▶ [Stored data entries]
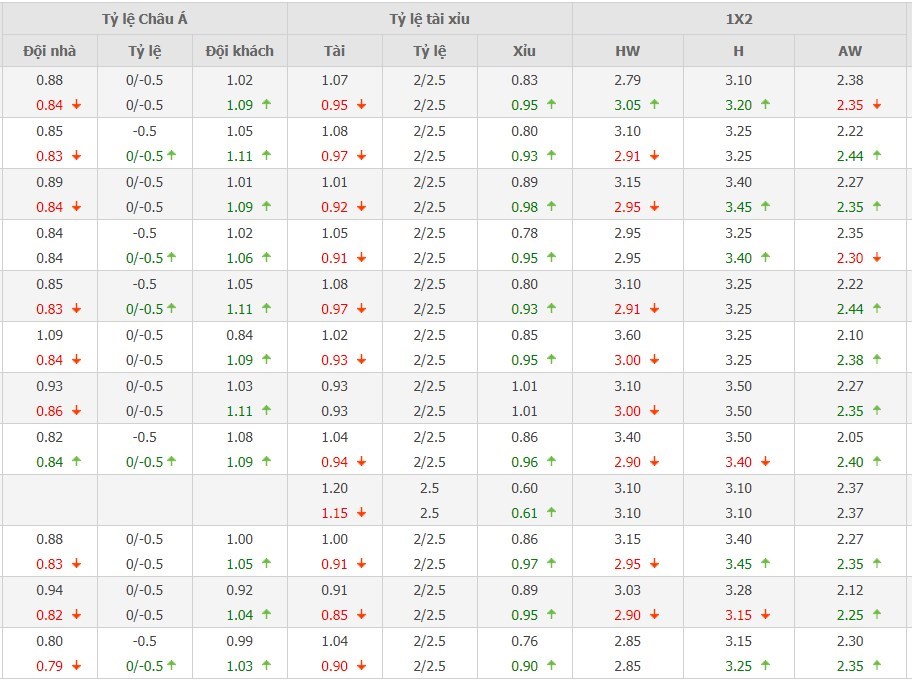Click the green up arrow next to 2.25

(x=876, y=615)
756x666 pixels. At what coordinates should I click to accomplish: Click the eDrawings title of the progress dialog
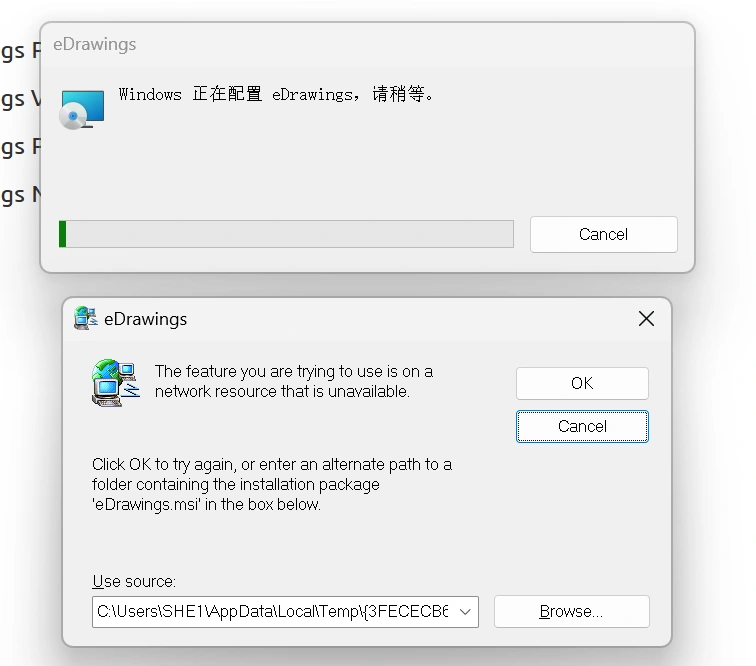point(94,44)
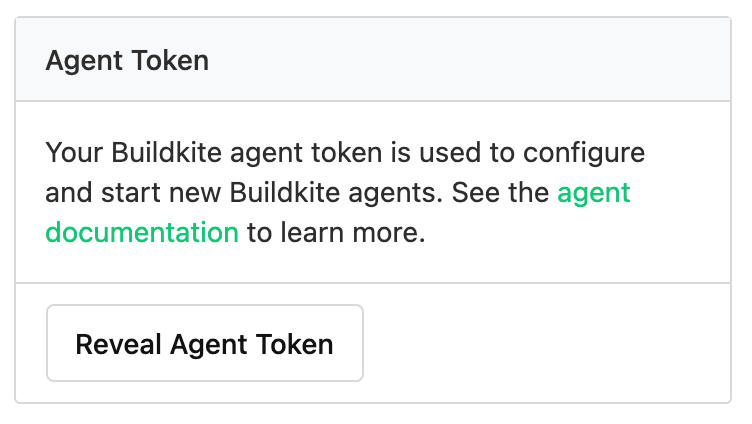Screen dimensions: 752x424
Task: Click the Buildkite agent token description text
Action: pos(345,192)
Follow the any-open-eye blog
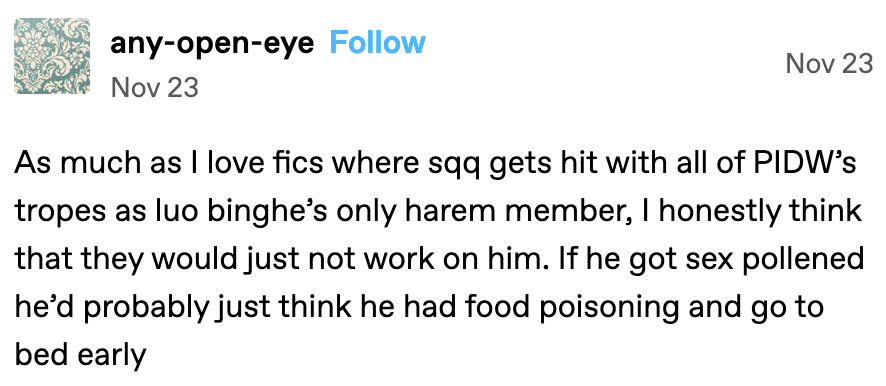The image size is (886, 386). tap(377, 43)
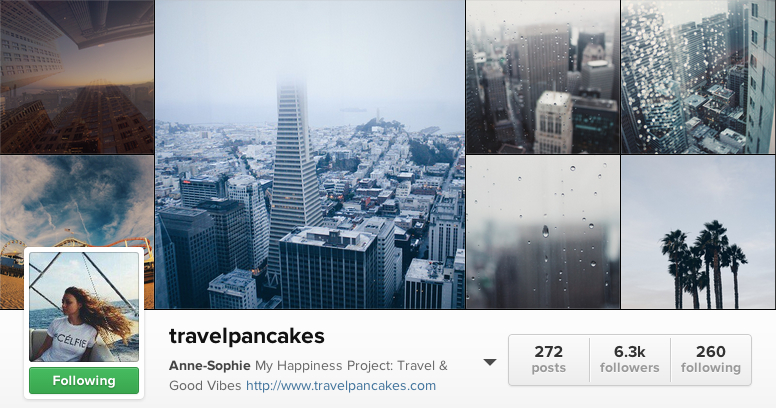Open the travelpancakes.com website link

pos(341,386)
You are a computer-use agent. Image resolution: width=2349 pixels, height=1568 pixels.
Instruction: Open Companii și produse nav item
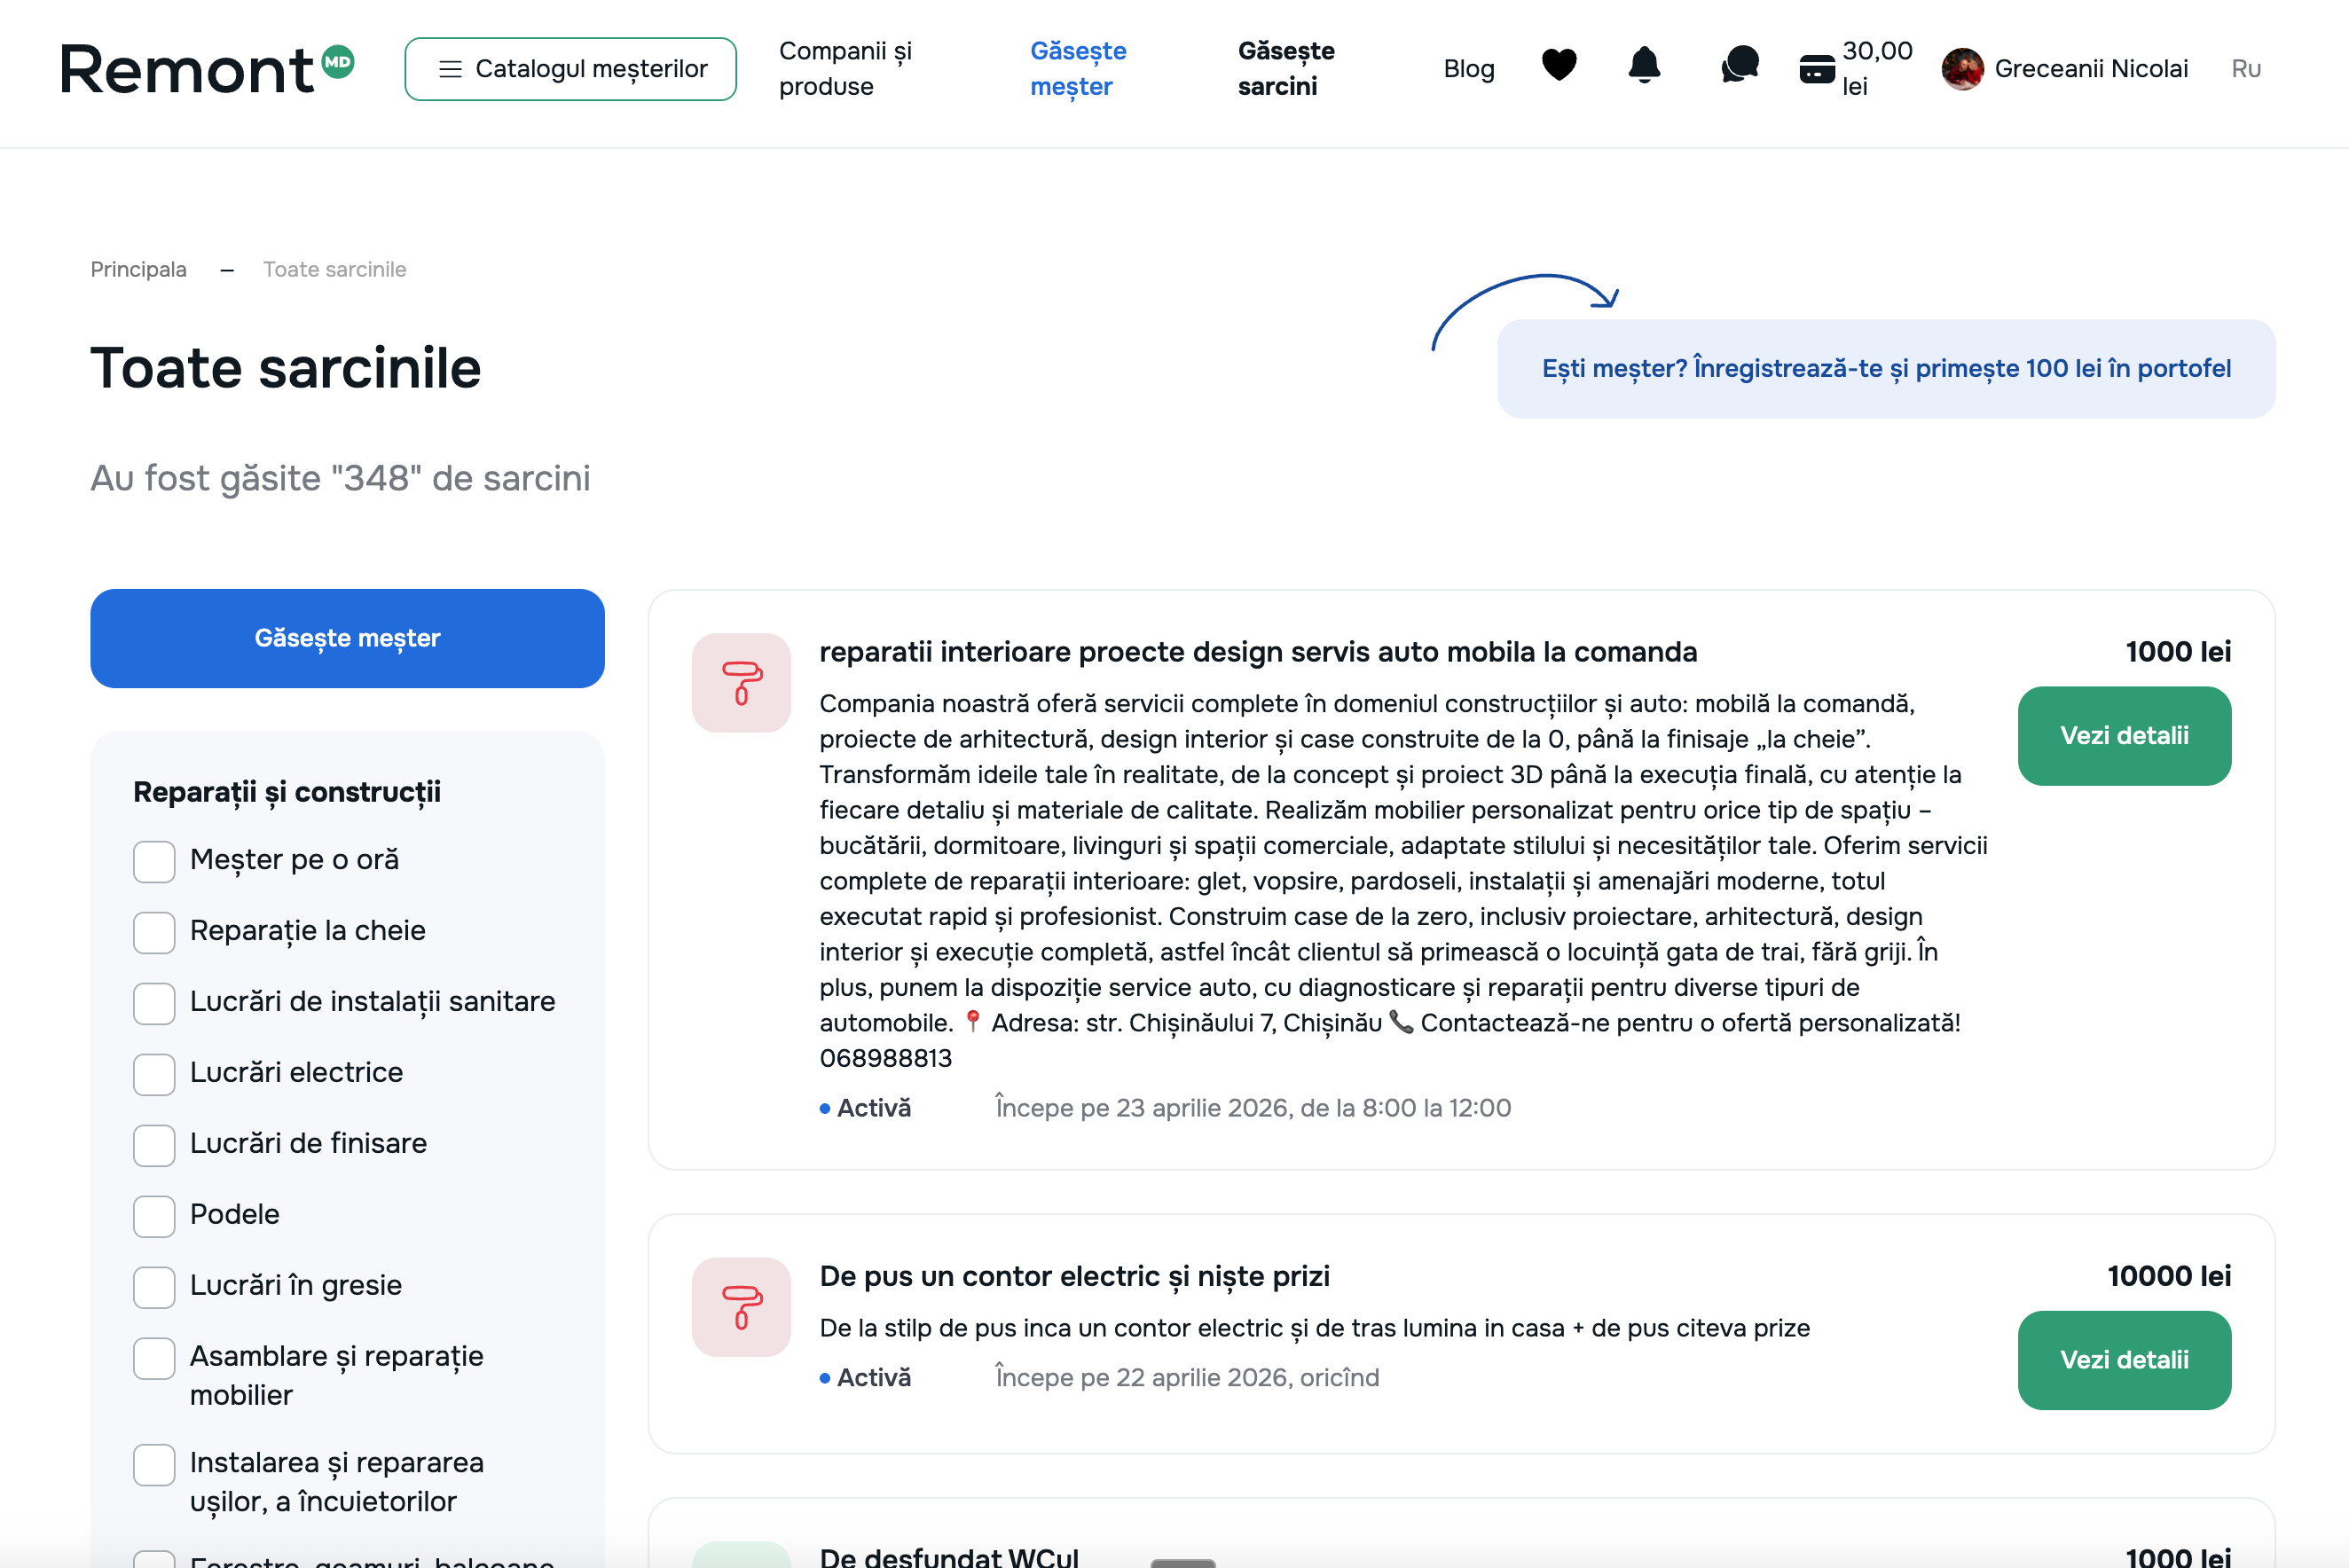pos(845,69)
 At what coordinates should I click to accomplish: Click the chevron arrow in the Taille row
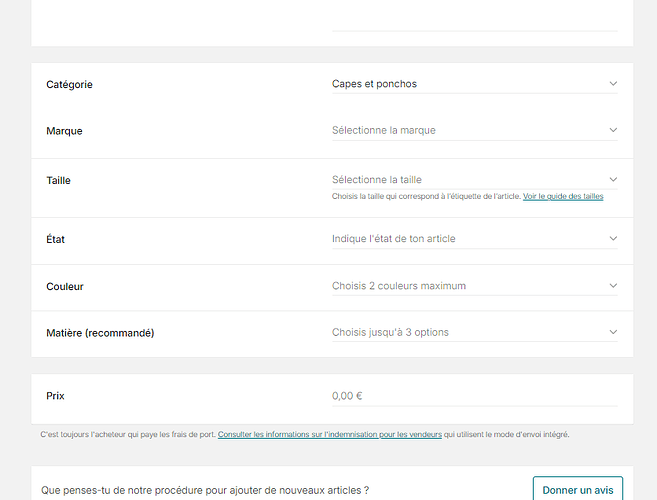pyautogui.click(x=613, y=180)
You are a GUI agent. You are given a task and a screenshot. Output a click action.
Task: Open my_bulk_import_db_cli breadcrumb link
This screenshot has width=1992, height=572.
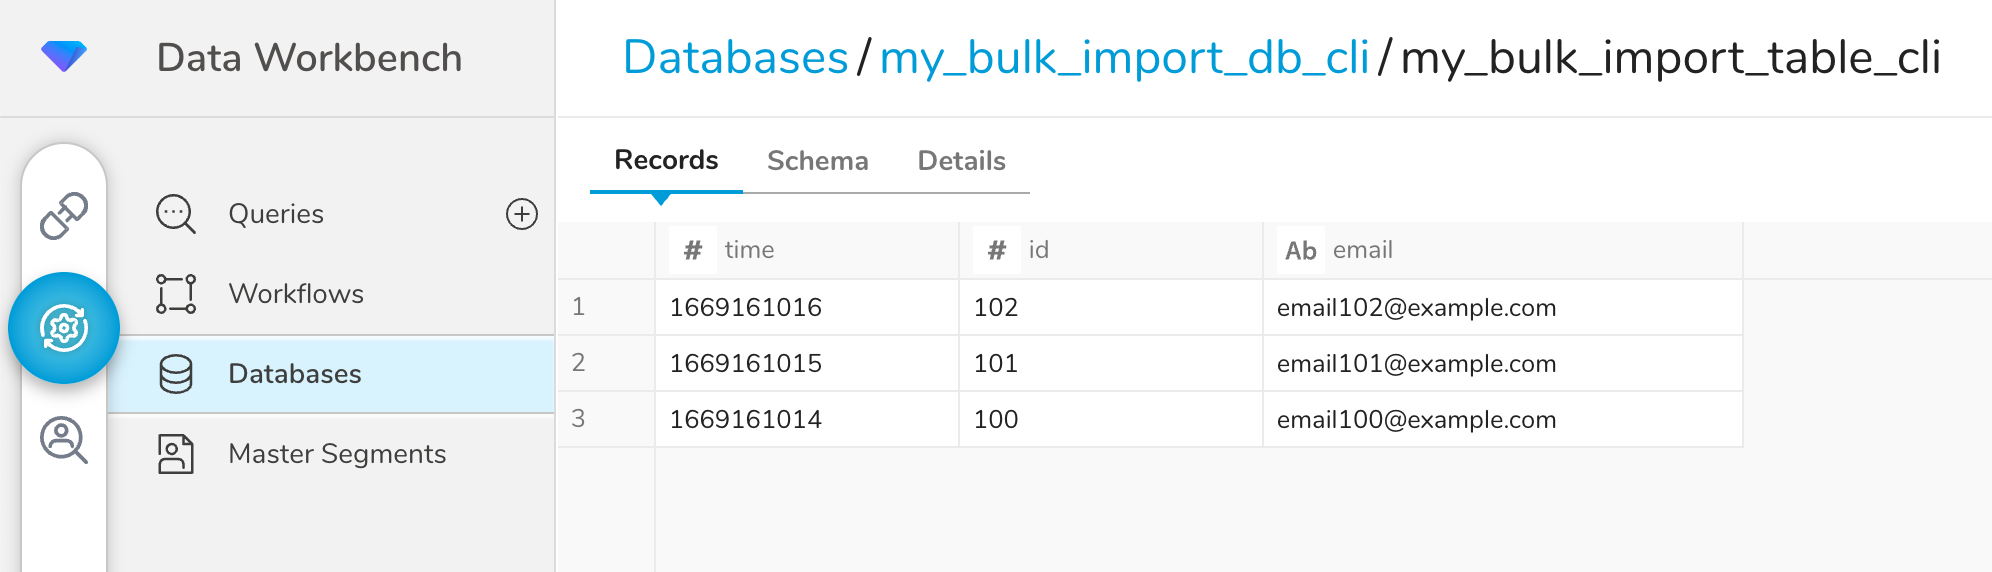(1124, 58)
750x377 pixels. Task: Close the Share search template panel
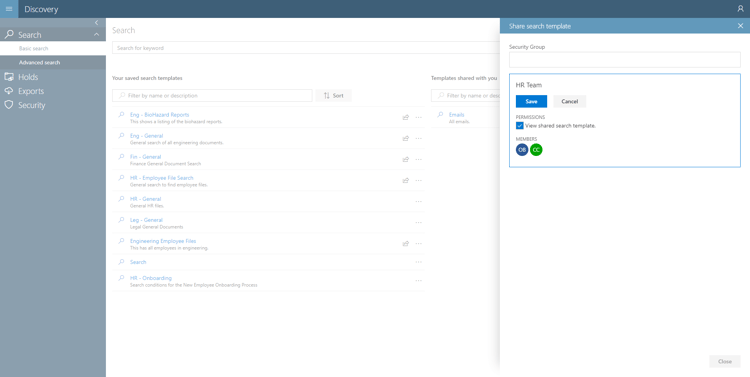pyautogui.click(x=740, y=26)
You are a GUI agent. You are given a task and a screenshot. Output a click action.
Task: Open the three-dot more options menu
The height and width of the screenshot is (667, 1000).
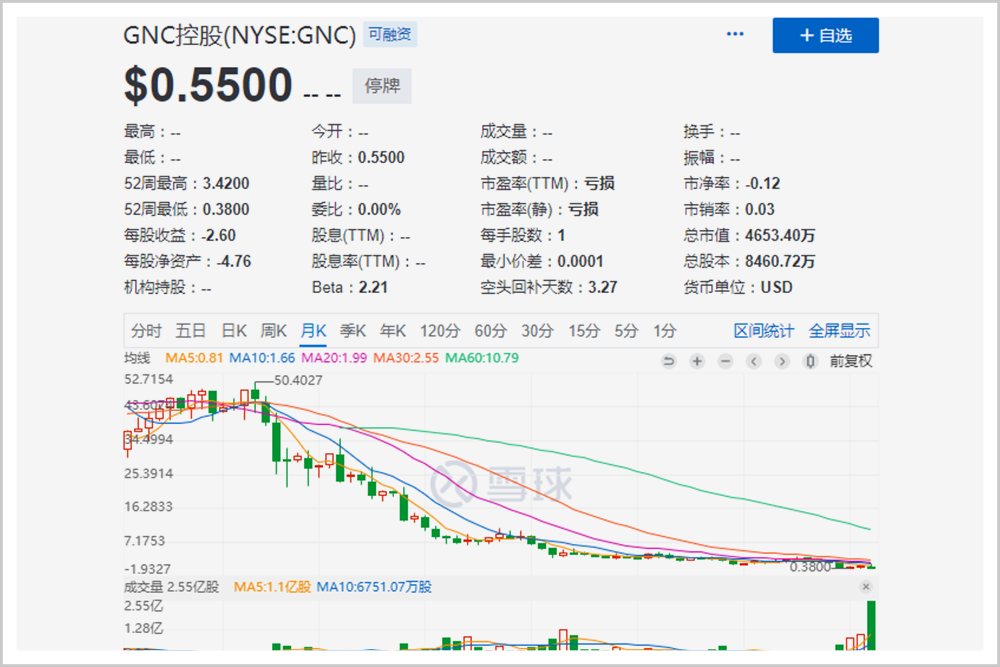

▶ [What you will do] With pictures omitted, reproduce exactly the lines from the line containing "This screenshot has width=1992, height=572." through the end of the data above.

▶ [Exercise answer]
This screenshot has width=1992, height=572.
(1124, 58)
750x377 pixels. Task: Close the Share search template panel
pyautogui.click(x=740, y=26)
You are a GUI agent. You are given a task and a screenshot. Output a click action.
Task: Open the three-dot more options menu
The height and width of the screenshot is (667, 1000).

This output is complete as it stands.